Swap "position" for "location" in the items starting at the line that contains "execution [250, 955]" and ending at the line that contains "reimbursed [320, 570]". Give back only those lines, with everything else unchanged.

#### Data for the task:

^^^^^^^^

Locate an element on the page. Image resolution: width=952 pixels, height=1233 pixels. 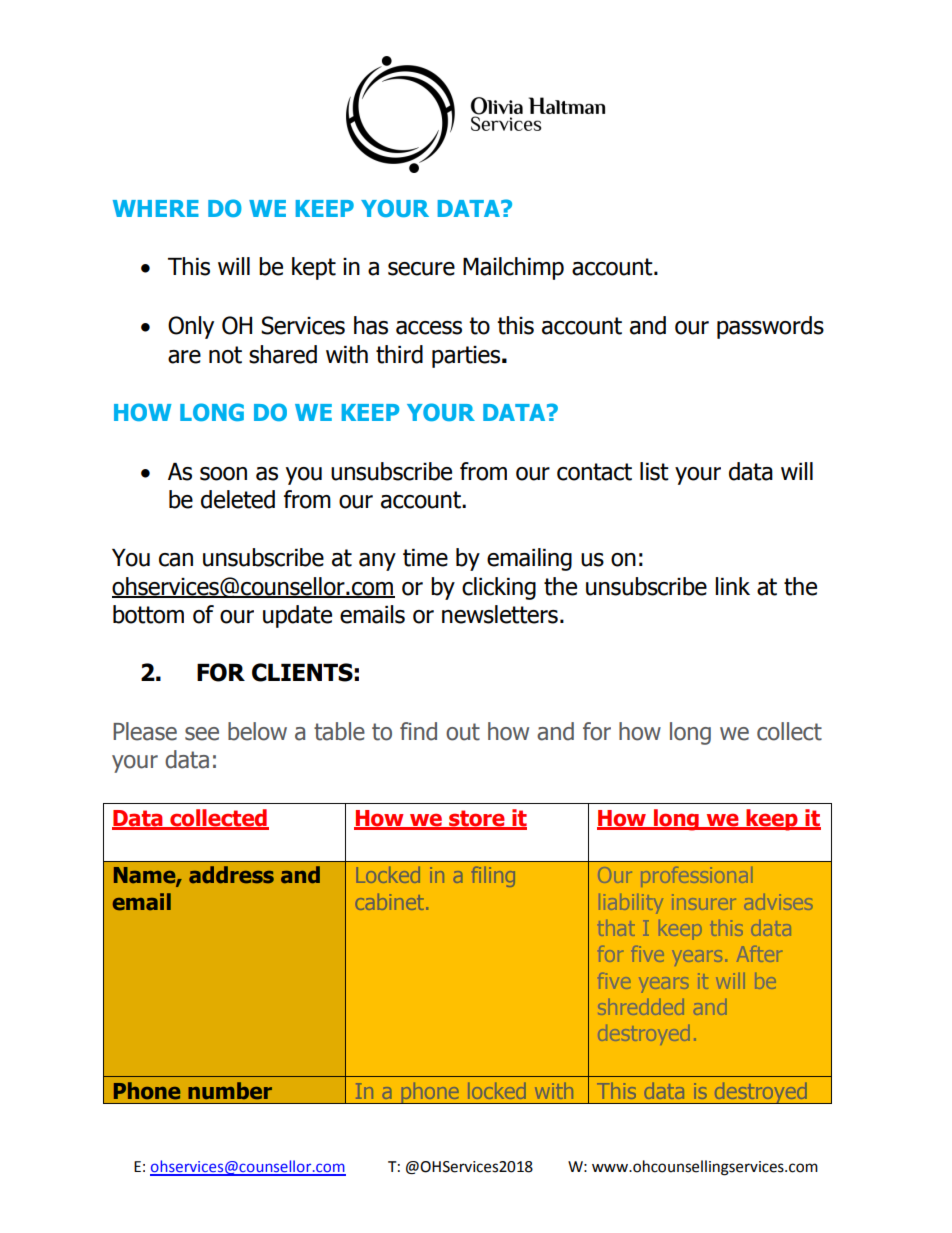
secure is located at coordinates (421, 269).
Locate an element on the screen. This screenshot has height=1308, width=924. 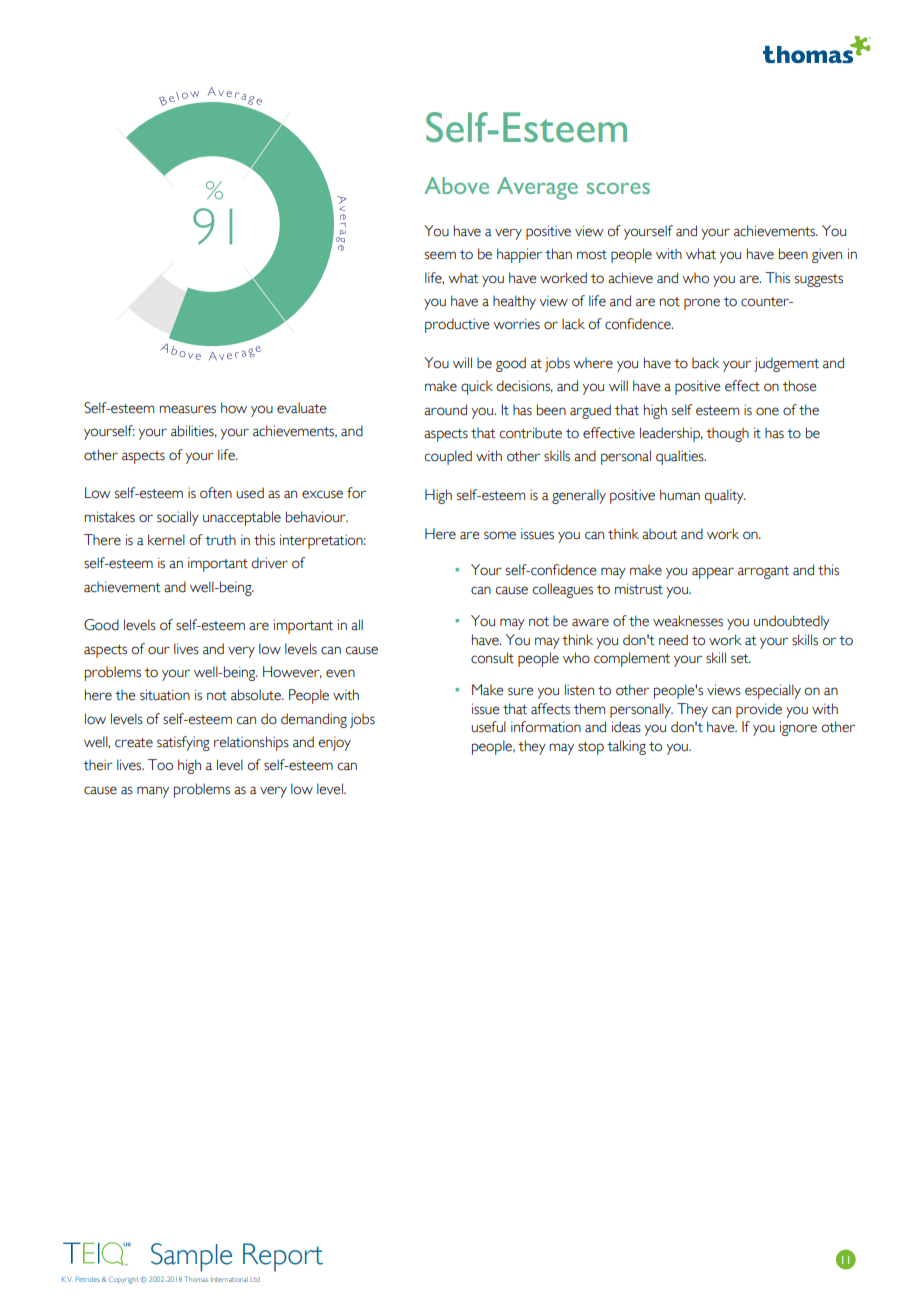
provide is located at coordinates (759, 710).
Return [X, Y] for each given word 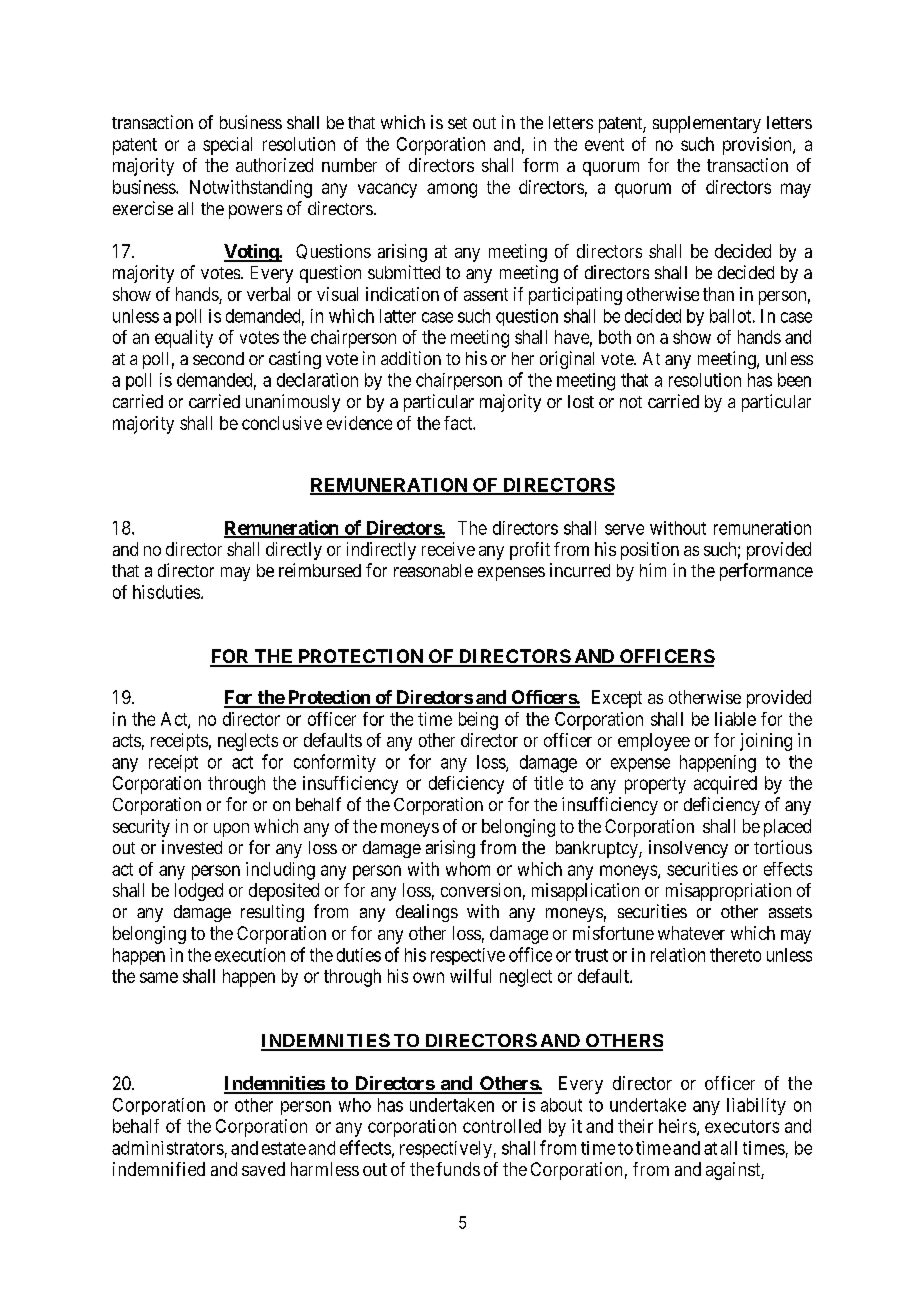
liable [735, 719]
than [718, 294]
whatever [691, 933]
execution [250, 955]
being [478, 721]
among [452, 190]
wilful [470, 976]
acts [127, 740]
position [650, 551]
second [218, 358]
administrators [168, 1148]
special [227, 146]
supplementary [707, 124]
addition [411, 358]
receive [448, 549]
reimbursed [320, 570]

^^^^^^^^

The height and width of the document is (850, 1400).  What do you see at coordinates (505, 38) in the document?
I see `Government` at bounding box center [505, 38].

^^^^^^^^

#### Full response:
execution [250, 955]
being [478, 721]
among [452, 190]
wilful [470, 976]
acts [127, 740]
location [650, 551]
second [218, 358]
administrators [168, 1148]
special [227, 146]
supplementary [707, 124]
addition [411, 358]
receive [448, 549]
reimbursed [320, 570]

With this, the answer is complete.